• _REQUIRED WORK_
Given the records below, would you repeat exactly the lines that begin at the one containing "Termini di servizio (612, 1907)" and end at the one containing "B2B (1153, 20)", inclusive?
►
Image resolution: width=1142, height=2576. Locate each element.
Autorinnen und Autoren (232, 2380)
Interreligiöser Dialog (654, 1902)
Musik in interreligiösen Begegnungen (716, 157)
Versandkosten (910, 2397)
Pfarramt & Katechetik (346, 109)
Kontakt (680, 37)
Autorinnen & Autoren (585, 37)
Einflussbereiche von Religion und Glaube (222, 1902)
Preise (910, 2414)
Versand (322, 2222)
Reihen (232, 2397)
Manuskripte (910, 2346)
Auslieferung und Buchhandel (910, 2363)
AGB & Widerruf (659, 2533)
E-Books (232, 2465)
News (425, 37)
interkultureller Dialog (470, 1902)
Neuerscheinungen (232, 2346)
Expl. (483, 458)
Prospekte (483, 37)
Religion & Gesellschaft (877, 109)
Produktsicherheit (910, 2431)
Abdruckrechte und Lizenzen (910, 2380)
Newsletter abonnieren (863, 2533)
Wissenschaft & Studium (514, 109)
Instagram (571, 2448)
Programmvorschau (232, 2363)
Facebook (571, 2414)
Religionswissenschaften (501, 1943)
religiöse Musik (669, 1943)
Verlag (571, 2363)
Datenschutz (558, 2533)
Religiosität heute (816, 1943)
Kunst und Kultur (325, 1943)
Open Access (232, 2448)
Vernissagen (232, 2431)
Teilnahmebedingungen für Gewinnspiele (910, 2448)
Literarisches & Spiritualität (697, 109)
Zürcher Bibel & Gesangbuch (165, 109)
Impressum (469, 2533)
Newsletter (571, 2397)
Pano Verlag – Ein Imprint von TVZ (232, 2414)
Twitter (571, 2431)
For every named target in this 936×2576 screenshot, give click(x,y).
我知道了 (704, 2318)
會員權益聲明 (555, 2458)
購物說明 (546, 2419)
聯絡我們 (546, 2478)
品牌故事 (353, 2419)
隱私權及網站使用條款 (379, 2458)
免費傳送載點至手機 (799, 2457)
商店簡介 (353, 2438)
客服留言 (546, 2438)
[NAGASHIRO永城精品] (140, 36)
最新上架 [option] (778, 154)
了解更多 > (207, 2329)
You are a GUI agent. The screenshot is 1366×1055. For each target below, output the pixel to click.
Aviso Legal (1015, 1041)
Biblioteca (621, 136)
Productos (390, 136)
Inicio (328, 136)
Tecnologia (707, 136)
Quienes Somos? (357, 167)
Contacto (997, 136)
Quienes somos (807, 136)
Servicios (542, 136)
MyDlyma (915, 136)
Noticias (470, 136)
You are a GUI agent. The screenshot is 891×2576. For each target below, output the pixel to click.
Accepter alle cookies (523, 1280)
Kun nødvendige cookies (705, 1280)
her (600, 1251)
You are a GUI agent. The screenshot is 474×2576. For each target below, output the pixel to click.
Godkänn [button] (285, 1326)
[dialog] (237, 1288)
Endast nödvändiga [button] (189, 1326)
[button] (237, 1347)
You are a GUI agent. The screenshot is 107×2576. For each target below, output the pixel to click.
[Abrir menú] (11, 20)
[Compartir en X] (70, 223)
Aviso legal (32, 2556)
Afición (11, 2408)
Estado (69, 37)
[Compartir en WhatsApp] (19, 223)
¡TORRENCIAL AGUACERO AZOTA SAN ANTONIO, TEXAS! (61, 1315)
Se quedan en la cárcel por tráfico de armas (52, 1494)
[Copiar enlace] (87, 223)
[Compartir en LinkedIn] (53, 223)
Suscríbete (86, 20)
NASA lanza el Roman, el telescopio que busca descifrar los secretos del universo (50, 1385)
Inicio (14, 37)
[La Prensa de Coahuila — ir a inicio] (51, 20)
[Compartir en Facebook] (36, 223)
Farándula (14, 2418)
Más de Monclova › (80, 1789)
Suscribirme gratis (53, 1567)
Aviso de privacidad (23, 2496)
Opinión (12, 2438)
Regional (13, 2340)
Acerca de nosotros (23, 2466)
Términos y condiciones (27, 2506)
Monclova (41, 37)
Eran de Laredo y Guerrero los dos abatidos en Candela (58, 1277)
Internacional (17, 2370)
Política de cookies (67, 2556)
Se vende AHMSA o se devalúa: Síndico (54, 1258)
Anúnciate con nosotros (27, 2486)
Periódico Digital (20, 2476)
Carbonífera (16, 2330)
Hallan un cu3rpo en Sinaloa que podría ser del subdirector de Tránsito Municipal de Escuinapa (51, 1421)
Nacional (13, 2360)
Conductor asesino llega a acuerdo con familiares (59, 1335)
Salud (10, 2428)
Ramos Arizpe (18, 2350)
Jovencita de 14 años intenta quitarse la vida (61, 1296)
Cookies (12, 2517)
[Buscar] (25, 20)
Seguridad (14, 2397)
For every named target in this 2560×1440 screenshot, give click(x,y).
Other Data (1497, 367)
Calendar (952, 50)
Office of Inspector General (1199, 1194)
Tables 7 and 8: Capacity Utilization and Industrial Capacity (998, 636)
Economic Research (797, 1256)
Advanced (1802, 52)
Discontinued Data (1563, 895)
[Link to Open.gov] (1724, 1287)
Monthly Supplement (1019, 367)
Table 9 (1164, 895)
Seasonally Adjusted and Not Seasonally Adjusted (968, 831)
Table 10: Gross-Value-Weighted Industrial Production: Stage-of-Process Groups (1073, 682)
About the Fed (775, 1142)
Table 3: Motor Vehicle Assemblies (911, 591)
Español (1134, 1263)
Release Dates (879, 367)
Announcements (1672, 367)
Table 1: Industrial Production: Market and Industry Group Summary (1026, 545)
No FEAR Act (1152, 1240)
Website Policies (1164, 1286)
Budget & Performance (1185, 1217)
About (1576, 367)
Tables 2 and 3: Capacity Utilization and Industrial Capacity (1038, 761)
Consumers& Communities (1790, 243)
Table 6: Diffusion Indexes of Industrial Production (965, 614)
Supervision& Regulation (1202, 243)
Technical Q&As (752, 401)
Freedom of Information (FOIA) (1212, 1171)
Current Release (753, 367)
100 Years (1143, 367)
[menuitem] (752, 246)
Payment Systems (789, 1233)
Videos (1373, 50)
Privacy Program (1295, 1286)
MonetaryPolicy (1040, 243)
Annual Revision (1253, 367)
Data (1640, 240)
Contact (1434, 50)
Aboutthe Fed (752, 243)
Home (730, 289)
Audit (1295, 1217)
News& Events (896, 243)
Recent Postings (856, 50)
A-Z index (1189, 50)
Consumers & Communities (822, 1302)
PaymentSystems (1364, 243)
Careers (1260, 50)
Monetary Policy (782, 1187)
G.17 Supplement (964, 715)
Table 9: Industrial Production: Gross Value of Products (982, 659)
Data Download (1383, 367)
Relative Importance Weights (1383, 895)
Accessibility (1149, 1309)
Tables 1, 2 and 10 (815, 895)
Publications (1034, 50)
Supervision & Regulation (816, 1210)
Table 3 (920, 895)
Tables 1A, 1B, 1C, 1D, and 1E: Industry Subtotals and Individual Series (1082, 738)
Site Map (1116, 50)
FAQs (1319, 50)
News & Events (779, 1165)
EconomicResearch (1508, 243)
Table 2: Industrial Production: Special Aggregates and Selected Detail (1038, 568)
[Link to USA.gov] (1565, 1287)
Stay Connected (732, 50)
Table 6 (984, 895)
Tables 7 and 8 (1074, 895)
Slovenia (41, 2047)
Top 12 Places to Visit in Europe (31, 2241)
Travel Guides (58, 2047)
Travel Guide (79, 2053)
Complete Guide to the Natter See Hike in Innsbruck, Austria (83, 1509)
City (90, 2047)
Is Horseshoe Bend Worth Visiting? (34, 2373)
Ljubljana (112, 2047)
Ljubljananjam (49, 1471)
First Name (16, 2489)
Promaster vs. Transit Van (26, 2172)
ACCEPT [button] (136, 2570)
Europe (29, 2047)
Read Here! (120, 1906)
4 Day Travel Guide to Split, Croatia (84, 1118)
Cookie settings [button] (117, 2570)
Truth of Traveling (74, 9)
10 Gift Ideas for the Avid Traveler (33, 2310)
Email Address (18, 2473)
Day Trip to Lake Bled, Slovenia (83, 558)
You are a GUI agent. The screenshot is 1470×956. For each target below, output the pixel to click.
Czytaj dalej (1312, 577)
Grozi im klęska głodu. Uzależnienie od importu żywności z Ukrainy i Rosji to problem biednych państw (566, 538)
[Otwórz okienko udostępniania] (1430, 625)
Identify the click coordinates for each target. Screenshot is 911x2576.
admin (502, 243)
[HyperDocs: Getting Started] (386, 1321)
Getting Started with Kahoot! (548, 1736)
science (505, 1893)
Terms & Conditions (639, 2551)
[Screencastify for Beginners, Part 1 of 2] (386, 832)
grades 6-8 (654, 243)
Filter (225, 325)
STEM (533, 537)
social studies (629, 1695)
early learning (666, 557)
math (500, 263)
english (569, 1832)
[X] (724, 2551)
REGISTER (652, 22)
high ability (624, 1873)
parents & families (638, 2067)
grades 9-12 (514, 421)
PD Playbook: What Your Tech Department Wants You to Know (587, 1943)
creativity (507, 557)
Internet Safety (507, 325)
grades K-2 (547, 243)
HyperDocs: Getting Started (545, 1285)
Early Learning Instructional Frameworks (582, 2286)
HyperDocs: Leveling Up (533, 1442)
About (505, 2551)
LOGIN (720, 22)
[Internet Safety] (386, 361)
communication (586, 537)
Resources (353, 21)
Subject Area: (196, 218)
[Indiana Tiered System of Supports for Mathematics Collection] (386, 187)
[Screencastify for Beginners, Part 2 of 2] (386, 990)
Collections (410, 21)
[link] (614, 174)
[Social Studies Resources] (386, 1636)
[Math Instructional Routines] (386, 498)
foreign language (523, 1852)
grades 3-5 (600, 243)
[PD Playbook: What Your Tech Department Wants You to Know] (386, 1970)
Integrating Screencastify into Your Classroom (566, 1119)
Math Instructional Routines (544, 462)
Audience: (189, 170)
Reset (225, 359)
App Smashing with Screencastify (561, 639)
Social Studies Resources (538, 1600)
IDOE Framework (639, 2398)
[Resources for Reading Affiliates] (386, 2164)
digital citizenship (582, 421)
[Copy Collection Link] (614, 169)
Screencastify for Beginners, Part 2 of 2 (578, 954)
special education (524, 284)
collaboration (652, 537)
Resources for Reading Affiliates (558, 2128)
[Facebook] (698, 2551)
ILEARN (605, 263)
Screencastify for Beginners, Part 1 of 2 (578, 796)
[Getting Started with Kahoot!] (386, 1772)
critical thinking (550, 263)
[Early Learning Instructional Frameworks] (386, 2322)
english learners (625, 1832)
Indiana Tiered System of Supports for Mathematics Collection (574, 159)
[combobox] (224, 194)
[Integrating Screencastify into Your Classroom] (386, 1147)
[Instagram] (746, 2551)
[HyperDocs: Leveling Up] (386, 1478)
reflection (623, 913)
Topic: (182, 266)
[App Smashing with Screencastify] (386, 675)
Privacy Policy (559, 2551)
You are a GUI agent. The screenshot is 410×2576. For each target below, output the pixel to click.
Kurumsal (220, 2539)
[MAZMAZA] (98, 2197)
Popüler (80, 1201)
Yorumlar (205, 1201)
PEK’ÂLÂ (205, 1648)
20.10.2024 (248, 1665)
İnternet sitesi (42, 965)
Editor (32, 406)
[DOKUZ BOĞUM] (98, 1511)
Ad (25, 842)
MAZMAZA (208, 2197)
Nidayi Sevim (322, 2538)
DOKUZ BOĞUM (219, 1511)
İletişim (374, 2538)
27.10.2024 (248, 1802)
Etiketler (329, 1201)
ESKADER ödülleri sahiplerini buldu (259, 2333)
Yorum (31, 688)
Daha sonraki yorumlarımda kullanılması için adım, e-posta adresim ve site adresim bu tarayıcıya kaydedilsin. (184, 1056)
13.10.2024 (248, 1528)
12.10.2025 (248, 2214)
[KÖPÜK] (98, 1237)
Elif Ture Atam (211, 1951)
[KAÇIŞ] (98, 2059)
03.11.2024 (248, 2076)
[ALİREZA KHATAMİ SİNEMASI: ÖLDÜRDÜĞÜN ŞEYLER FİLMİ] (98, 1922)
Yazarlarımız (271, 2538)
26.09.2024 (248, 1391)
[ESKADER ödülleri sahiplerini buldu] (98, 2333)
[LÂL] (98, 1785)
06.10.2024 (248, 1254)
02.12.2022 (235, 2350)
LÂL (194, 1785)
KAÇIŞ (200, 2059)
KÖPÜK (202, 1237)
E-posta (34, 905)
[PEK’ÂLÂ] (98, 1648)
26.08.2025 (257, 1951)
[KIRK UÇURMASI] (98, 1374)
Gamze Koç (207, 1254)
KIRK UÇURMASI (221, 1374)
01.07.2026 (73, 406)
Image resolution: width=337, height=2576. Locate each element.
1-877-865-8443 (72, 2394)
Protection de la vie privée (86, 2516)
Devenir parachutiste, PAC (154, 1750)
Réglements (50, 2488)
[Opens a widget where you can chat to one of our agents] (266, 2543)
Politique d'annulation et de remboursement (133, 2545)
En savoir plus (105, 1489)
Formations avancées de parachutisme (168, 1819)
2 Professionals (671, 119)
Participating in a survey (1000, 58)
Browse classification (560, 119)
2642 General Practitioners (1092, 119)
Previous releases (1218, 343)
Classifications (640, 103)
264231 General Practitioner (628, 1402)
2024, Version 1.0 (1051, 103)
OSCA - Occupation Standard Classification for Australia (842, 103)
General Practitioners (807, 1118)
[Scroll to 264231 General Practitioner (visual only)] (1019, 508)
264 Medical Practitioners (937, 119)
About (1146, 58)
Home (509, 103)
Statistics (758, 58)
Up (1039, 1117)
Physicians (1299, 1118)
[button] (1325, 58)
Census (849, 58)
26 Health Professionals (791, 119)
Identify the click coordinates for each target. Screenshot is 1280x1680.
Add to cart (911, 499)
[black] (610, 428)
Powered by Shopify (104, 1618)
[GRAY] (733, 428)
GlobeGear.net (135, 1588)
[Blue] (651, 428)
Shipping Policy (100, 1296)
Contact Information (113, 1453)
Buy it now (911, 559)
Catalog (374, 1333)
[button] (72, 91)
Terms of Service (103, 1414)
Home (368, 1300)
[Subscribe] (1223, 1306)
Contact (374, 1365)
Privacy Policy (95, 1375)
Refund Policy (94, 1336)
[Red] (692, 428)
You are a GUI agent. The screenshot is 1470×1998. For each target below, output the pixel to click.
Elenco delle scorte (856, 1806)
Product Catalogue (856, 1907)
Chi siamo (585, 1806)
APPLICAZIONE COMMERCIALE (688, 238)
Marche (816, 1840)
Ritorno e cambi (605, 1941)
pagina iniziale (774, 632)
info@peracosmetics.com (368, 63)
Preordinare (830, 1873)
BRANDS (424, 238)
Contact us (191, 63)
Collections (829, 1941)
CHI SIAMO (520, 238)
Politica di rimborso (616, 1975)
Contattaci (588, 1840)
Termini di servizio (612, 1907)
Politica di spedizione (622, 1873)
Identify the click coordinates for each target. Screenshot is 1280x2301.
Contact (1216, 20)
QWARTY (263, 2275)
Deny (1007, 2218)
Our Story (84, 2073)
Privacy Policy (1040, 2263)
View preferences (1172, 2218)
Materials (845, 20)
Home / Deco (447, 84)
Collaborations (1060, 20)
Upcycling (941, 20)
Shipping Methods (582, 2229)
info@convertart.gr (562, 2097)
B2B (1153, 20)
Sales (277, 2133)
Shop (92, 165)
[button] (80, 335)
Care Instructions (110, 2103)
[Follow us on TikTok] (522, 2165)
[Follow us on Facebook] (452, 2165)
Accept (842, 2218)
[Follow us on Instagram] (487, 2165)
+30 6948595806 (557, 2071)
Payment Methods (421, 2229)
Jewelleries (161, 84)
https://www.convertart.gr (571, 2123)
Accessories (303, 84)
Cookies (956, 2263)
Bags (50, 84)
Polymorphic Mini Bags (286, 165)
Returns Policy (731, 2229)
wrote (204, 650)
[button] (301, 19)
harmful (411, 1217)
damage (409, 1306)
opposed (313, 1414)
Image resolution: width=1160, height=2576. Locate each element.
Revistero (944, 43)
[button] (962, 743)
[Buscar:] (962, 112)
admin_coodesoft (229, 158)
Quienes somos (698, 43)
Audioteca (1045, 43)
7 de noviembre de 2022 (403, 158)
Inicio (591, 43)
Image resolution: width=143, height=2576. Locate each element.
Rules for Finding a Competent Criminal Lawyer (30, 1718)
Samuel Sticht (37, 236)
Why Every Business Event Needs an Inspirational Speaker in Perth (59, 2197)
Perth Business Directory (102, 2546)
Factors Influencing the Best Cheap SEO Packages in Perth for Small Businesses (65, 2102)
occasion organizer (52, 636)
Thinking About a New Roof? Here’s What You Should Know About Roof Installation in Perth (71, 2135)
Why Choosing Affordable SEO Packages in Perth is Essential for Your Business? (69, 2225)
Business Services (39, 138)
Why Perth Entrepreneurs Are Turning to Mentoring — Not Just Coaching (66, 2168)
◄
• _EXERCISE RESPONSE_
Termini di servizio (612, 1907)
Politica di spedizione (622, 1873)
Identify the click coordinates for each target. Screenshot is 1280x2301.
Contact (1216, 20)
QWARTY (263, 2275)
Deny (1007, 2218)
Our Story (84, 2073)
Privacy Policy (1040, 2263)
View preferences (1172, 2218)
Materials (845, 20)
Home / Deco (447, 84)
Collaborations (1060, 20)
Upcycling (941, 20)
Shipping Methods (582, 2229)
info@convertart.gr (562, 2097)
B2B (1153, 20)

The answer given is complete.